Dozens of journalists left out of pocket following the collapse of would-be media mogul Chris Bullivant’s Birmingham Press are to receive only 2p in the pound payout.
Just £5,125.76 was raised following the liquidation of the shortlived Birmingham weekly – against agreed creditor claims totalling £245,955.28.
The total deficiency was £347,796, with 70 unsecured creditors, and the end of the Bullivant dream of becoming a serious player in West Midlands newspaper circles has left some journalists with losses of thousands of pounds.
The payouts, nearly two years after the closure of the Birmingham Press, came under fire from Chris Morley, National Union of Journalists’ regional organiser.
“The fact that there is a payout to creditors after all this time will be of cold comfort to the many freelance journalists who were affected by the collapse of CJB Media Ltd.
“But it is some justice that at least something will come from the wreckage when it looked initially that all the limited assets of the company would be swallowed up by the insolvency process and Chris Bullivant’s own potential claim.
“Fortunately, he pledged that he would waive his right to that and sensible negotiations through the liquidation committee, of which I was a part representing NUJ members, meant there was a sum to distribute to creditors.

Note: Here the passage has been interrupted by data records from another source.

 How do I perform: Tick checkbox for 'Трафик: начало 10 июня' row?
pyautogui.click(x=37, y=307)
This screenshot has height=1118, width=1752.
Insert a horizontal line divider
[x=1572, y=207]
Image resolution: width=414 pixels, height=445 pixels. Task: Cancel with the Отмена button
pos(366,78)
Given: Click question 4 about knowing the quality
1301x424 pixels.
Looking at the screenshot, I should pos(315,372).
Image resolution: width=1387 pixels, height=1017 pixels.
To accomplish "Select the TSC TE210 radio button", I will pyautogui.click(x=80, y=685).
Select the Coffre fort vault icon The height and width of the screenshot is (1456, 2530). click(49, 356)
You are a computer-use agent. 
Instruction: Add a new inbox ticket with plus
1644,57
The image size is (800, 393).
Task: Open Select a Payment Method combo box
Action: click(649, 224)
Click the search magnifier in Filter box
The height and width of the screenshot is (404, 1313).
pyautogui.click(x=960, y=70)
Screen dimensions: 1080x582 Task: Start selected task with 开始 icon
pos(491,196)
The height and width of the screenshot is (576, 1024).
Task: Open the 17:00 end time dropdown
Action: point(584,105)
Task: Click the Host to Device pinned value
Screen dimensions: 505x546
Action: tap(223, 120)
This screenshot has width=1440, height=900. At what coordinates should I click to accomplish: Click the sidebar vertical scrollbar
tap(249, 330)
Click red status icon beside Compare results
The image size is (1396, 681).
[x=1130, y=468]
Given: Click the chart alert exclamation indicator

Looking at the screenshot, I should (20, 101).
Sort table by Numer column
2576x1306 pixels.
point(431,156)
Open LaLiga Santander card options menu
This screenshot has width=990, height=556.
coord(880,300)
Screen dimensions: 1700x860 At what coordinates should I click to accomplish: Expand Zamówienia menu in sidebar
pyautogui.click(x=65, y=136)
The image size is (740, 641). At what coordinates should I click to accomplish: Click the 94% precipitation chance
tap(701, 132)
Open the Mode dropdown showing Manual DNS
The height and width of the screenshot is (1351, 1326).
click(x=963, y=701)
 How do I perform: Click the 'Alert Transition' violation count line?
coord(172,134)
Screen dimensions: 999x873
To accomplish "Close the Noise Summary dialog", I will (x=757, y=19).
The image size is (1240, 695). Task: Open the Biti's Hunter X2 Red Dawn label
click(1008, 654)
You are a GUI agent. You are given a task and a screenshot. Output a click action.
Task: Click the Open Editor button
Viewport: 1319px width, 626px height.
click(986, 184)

“As we discovered, many journalists were strung along for months, providing a large amount of work which was rarely – and sometimes never – paid for. In some cases six months’ work or more came to nothing.
“It was not surprising that many were left angry by the cavalier way the Birmingham Press was set up and run for its limited life. But it was unacceptable that those in charge claimed to be ignorant that freelance journalists were not getting paid.”
At a creditors’ meeting in November 2010, Mr Bullivant told angry journalists: “I am truly sorry, especially for people who didn’t receive a penny. It is outrageous, but I didn’t know. I have nothing to hide.”